The Pound-to-Canadian-Dollar rate was 0.23% higher at 1.6934 after more than reversing an earlier 0.11% loss. The Loonie was lower against all other G10 currencies except the risk-sensitive Australian Dollar.
"The most likely outcome is that Canada strikes a NAFTA deal but we suspect a "buy the rumor, sell the fact" outcome, suggesting to buy USDCAD between 1.2870/1.29," says Mark McCormick, North American head of FX strategy at Toronto-headquartered TD Securities, in a note Friday.
Estimates of what this might mean for the Canadian economy and currency vary widely, although analysts at TD Securities have previously said a US withdrawal would lead to a 20% fall in the value of the Loonie as markets would be forced to mark down their assumptions about longer term growth and interest rates.
"Two of the red lines for Canada have been erased by the US-Mexico preliminary agreement (the sunset clause is written in a way that it will not have a negative impact on investment and almost all the investment protection chapters-Chapters 11, 19, 20-were kept). Canada has to make concessions, most likely in dairy," says Carlos Capistran, an economist at Bank of America Merrill Lynch. "If no trade deal involving at least Canada and the US is reached soon, if negotiations break apart, the market is likely to price hikes away and the central bank is likely to slow hikes."
Friday's deadline follows closely behind GDP data for the second quarter, which showed Canadian economic growth picking up sharply from that seen at the start of the year, albeit by a fraction less than was expected by the market.
The Canadian economy grew at an annualised pace of 2.9% during the second quarter, up from 1.3% previously but below the consensus for a 3% expansion. Although small, this difference has led analysts to abandon the little hope they had of seeing an interest rate rise in Septmber and to instead favour just a single additional rate hike in October.

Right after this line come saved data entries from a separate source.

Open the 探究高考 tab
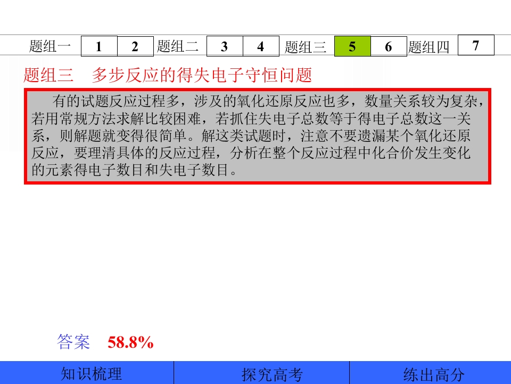 click(x=272, y=374)
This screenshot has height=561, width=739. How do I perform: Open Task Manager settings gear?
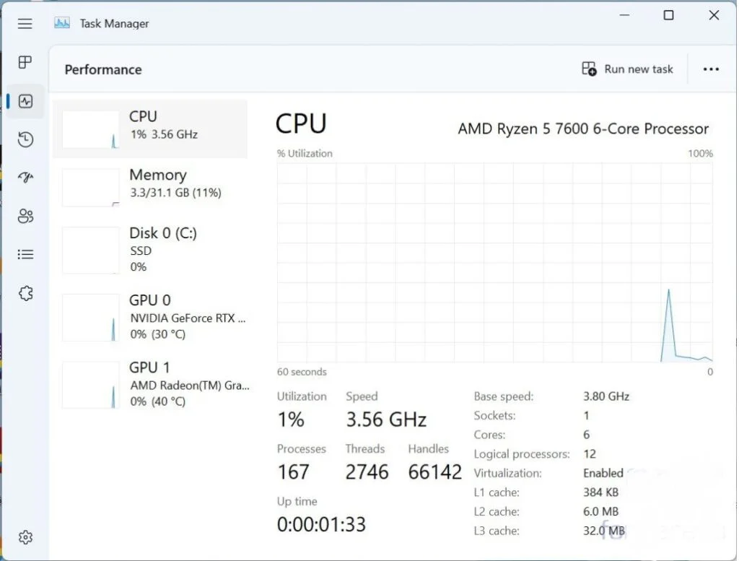[x=25, y=537]
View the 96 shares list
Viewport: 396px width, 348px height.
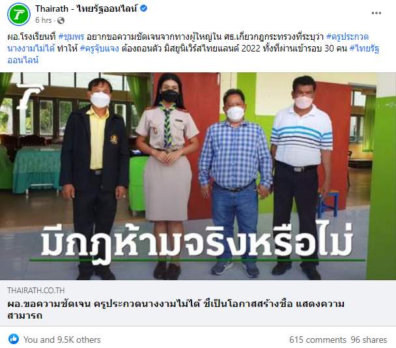[369, 340]
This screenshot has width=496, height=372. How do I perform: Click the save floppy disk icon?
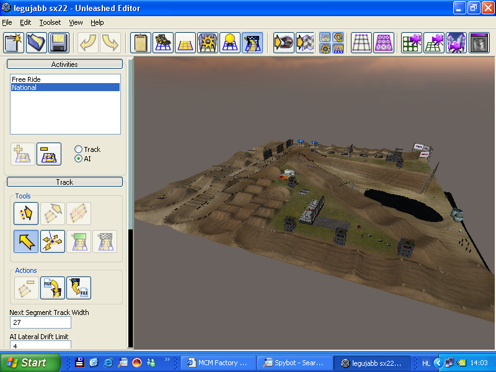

"The in-line GDP figures, and flat June, are enough reason for the Bank of Canada to wait until October to hike again, particularly if we don't get a clear and favourable outcome to NAFTA and the tariffs on steel/aluminum are left in place," says Avery Shenfeld, chief economist at Toronto-headquartered CIBC Capital Markets.
The Bank of Canada raised its interest rate by 25 basis points to 1.5% back in July, citing mounting inflation pressures as well as a robust and improving performance from the economy. Canadian inflation hit 3% during the same month, which is substantially ahead of the BoC's 2% target.
Canada's central bank has raised interest rates twice in 2018 and four times in the last 12 months. Pricing in interest rate derivatives markets, which enable investors to protect themselves against changes in interest rates while providing insight into monetary policy, implies an October 24, 2018 cash rate of 1.70%.
"We expect the Bank of Canada to remain on hold in September with the overnight rate target at 1.5%. But the BoC needs to continue hiking because inflation is above the target, the economy is growing above potential and the labor market is tight, yet the real rate is still below neutral," says Bank of America's Capistran. "We expect the BoC to hike at least five more times from now to the end of 2019 to put the overnight rate target at 2.75%. We see upside risks to our call."
Changes in interest rates, or hints of them being in the cards, are only normally made in response to movements in inflation but impact currencies because of the push and pull influence they have on international capital flows and their allure for short-term speculators.